◆ PROBLEM DESCRIPTION
From the line containing "Task: Click the Duplication ratio metric" through the last line of the data, both ends included, write out every line exactly; omit the pictures.

- - - - -

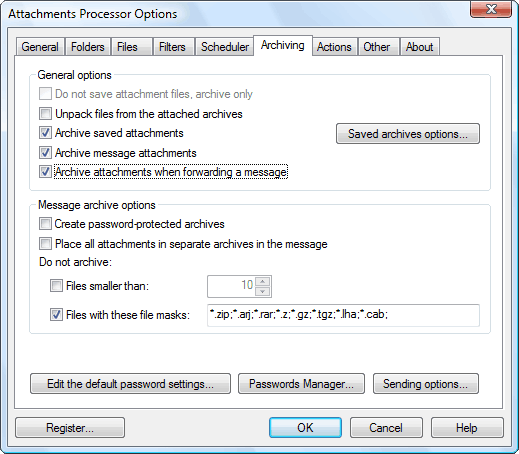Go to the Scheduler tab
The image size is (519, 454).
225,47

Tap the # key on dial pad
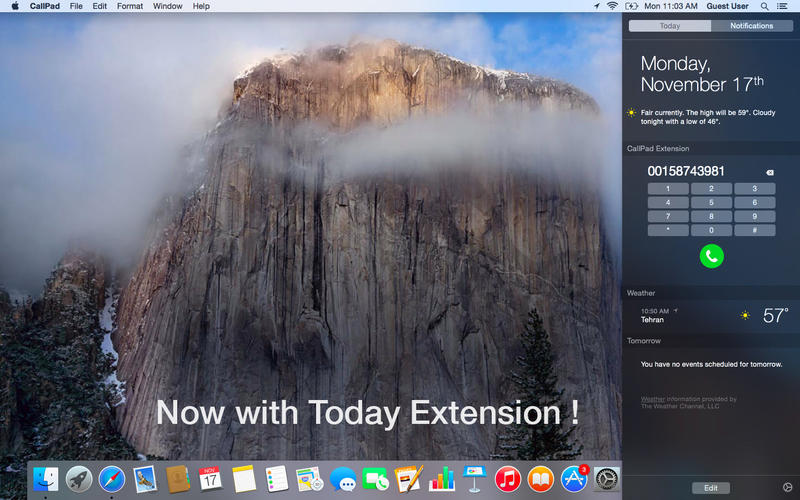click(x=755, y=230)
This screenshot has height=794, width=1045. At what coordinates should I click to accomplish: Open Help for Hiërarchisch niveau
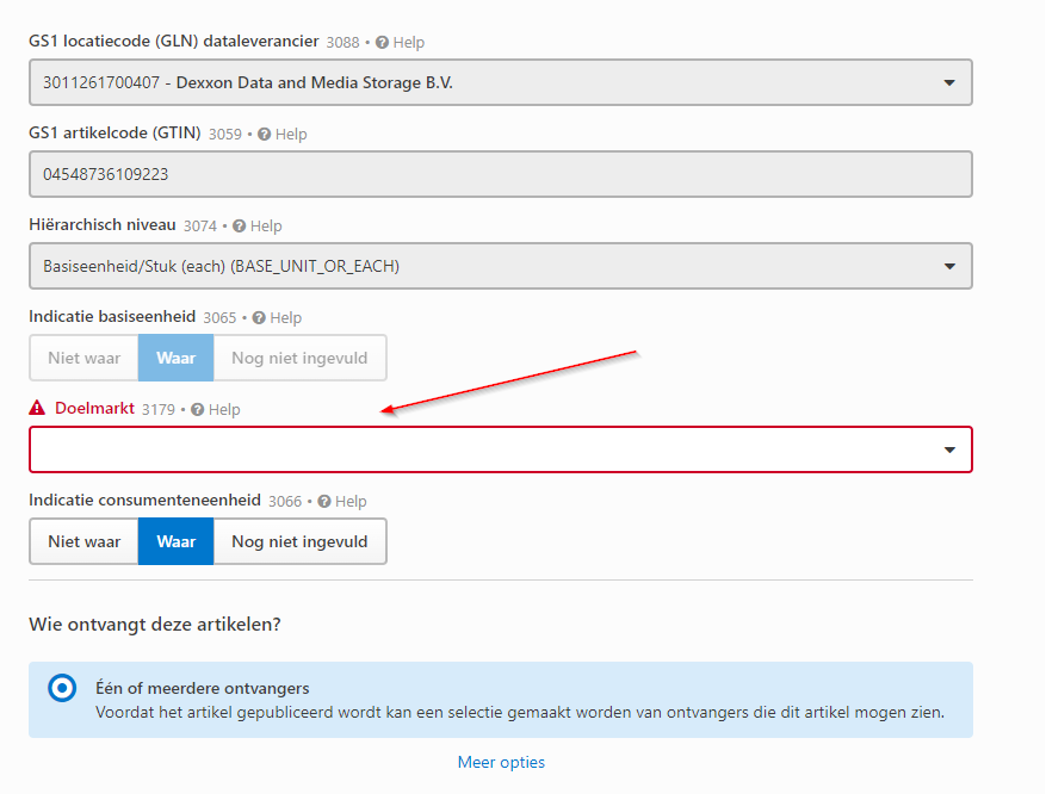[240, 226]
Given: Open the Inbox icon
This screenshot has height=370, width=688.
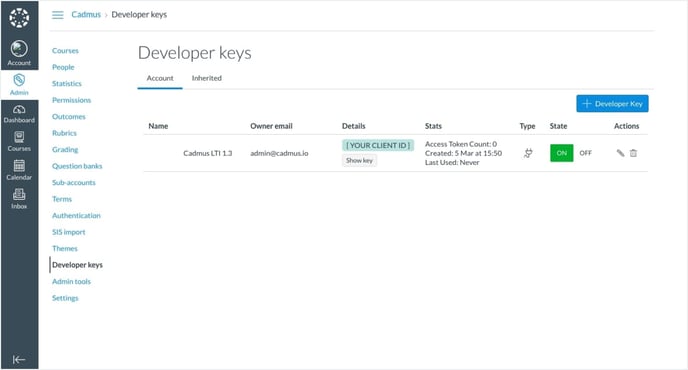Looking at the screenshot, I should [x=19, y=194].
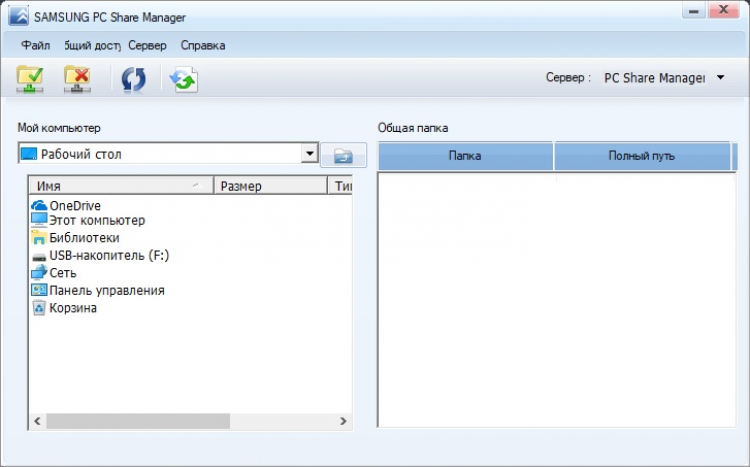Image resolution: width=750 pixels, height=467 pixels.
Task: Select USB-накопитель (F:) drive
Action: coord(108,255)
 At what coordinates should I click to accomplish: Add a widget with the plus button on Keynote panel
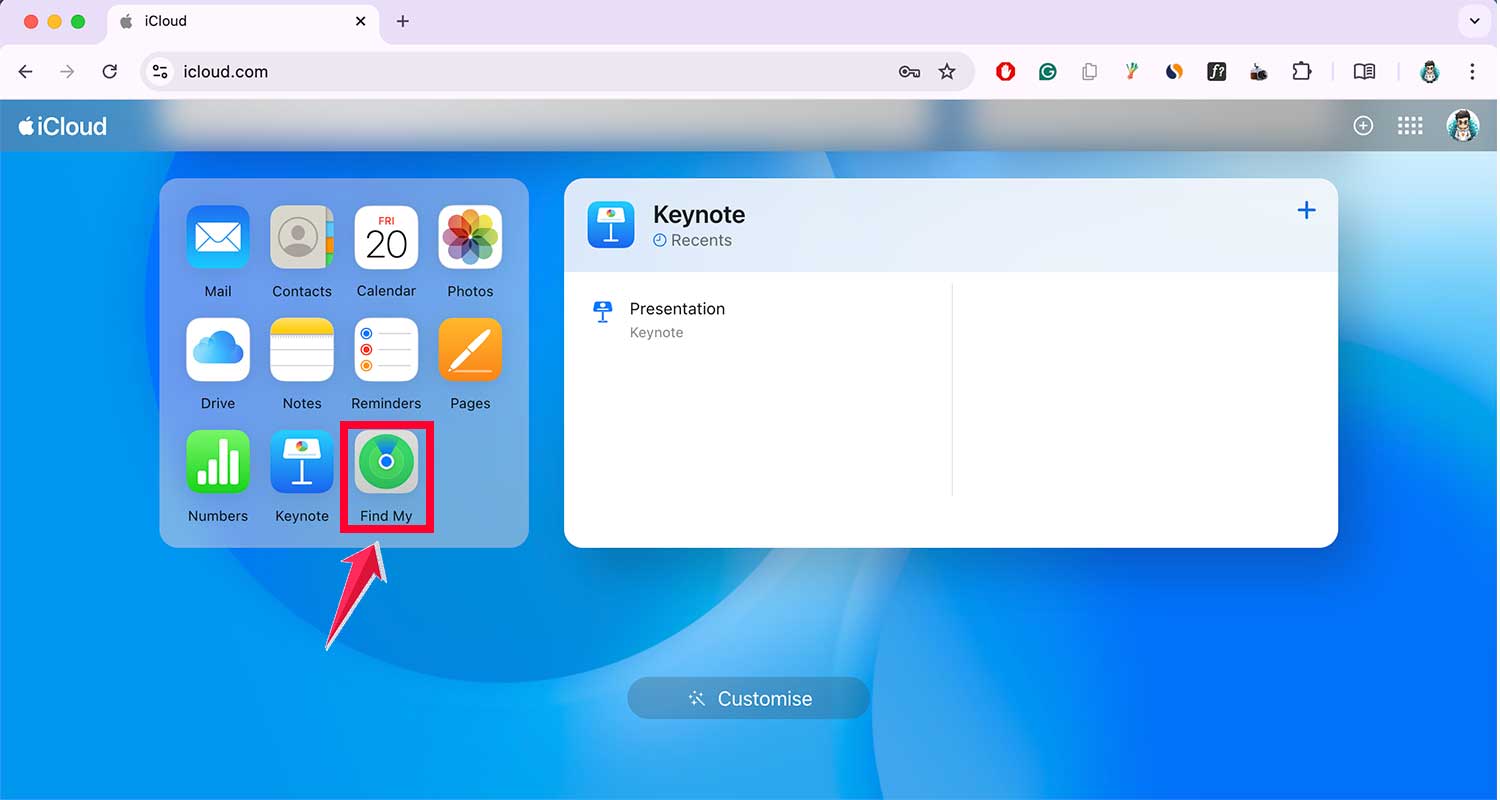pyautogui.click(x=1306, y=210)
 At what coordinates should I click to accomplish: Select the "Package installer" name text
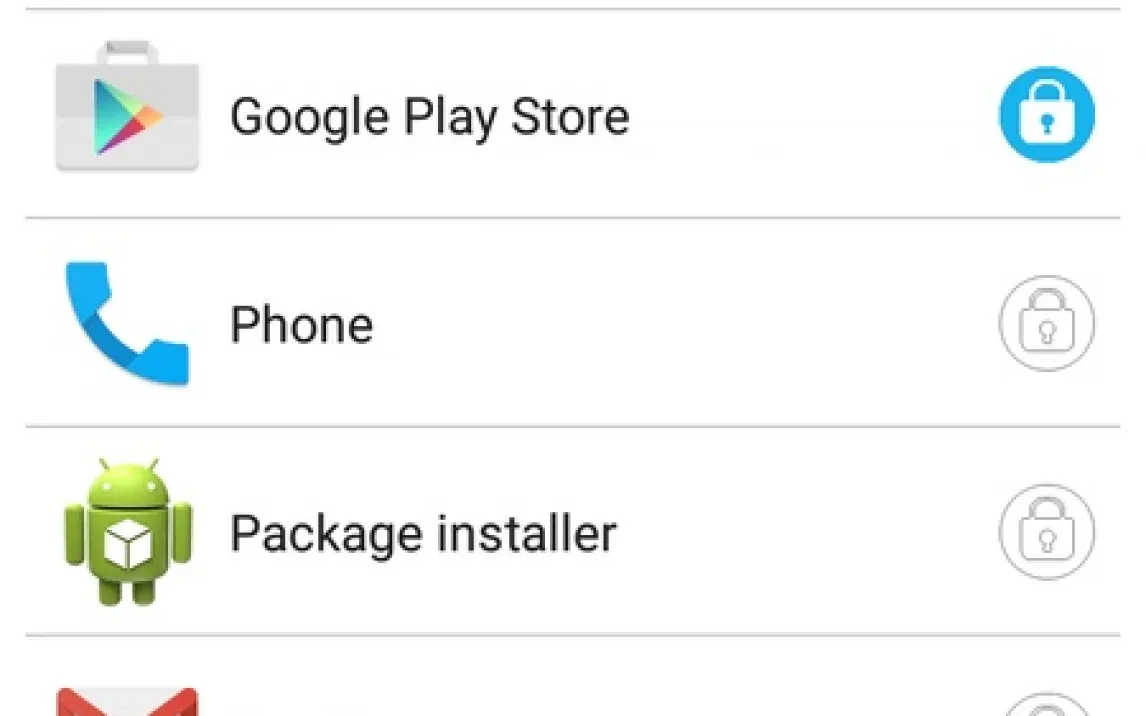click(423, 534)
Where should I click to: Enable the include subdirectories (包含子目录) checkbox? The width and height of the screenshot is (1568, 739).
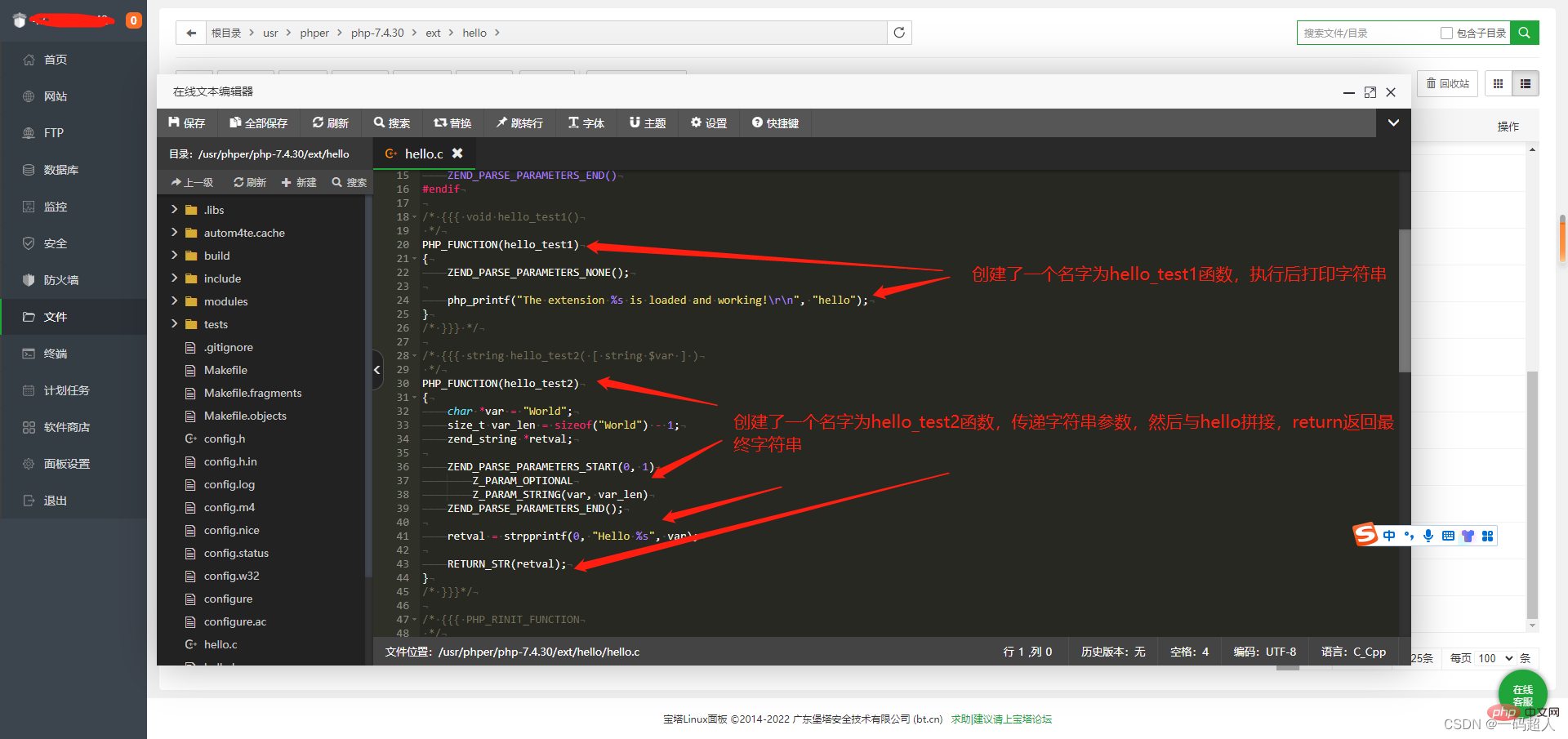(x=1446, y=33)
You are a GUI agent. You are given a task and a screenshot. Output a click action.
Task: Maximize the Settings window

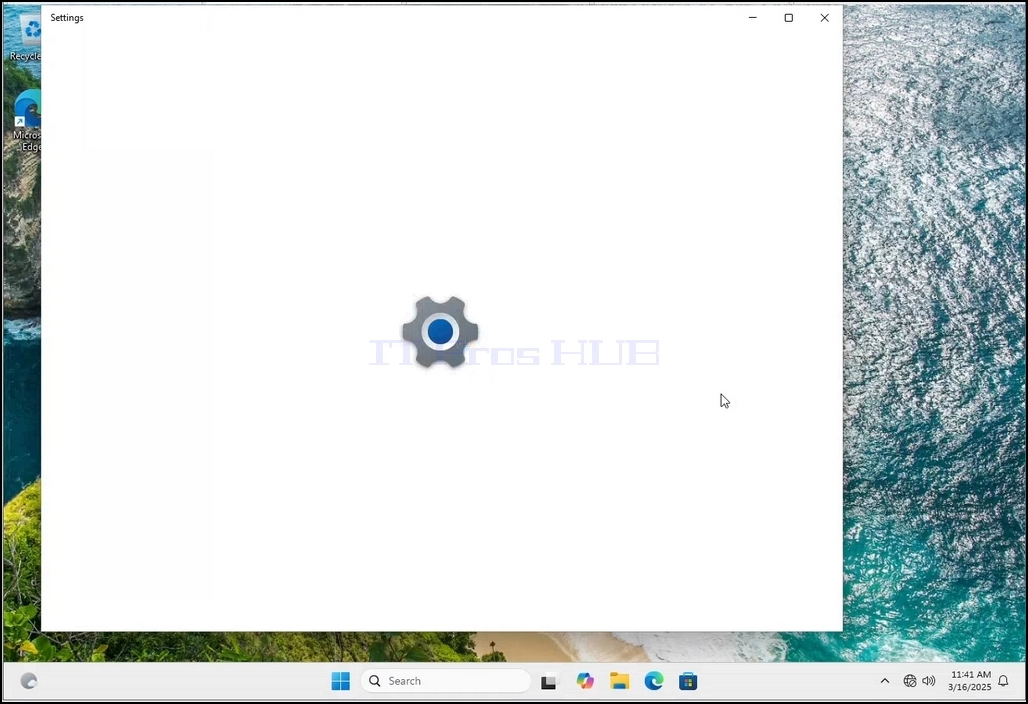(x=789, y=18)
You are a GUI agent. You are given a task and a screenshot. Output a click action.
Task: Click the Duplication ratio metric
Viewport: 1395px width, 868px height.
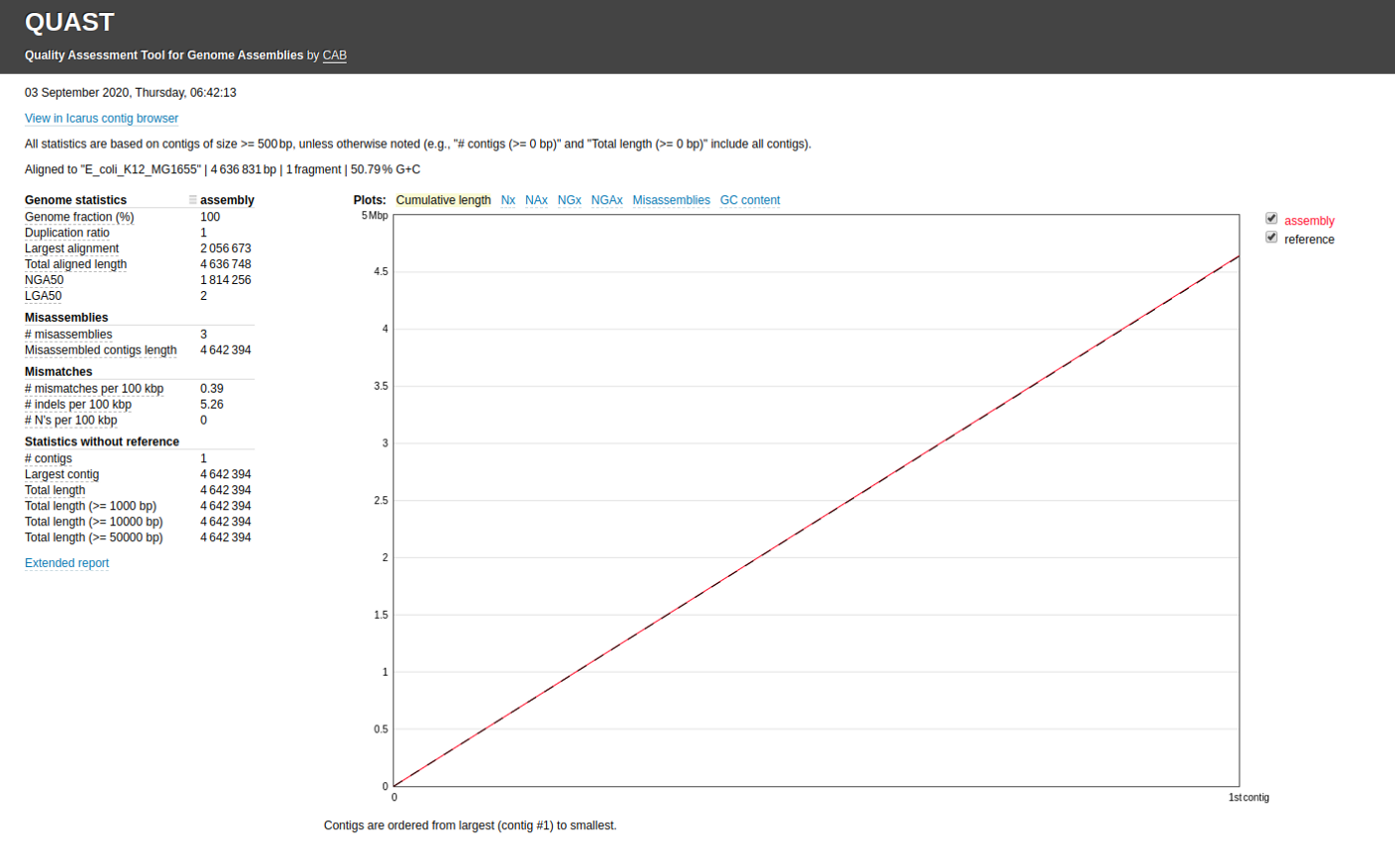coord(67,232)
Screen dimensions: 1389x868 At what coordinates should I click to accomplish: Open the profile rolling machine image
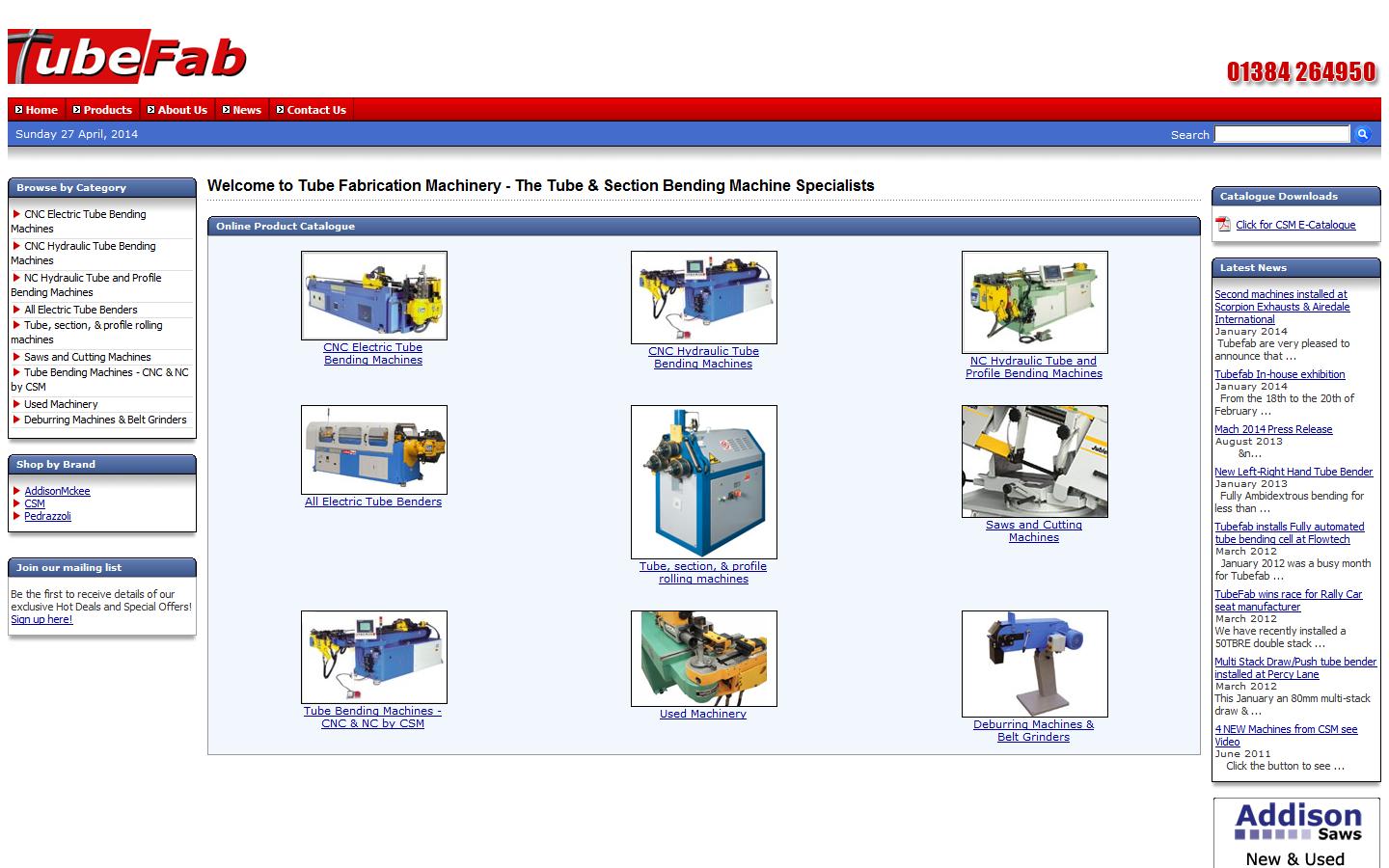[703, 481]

- - - - -

◆ TASK RESULT
Task: Click the Duplication ratio metric
Viewport: 1395px width, 868px height.
coord(67,232)
Screen dimensions: 1389x868 At what coordinates should I click to accomplish: Open the profile rolling machine image
[703, 481]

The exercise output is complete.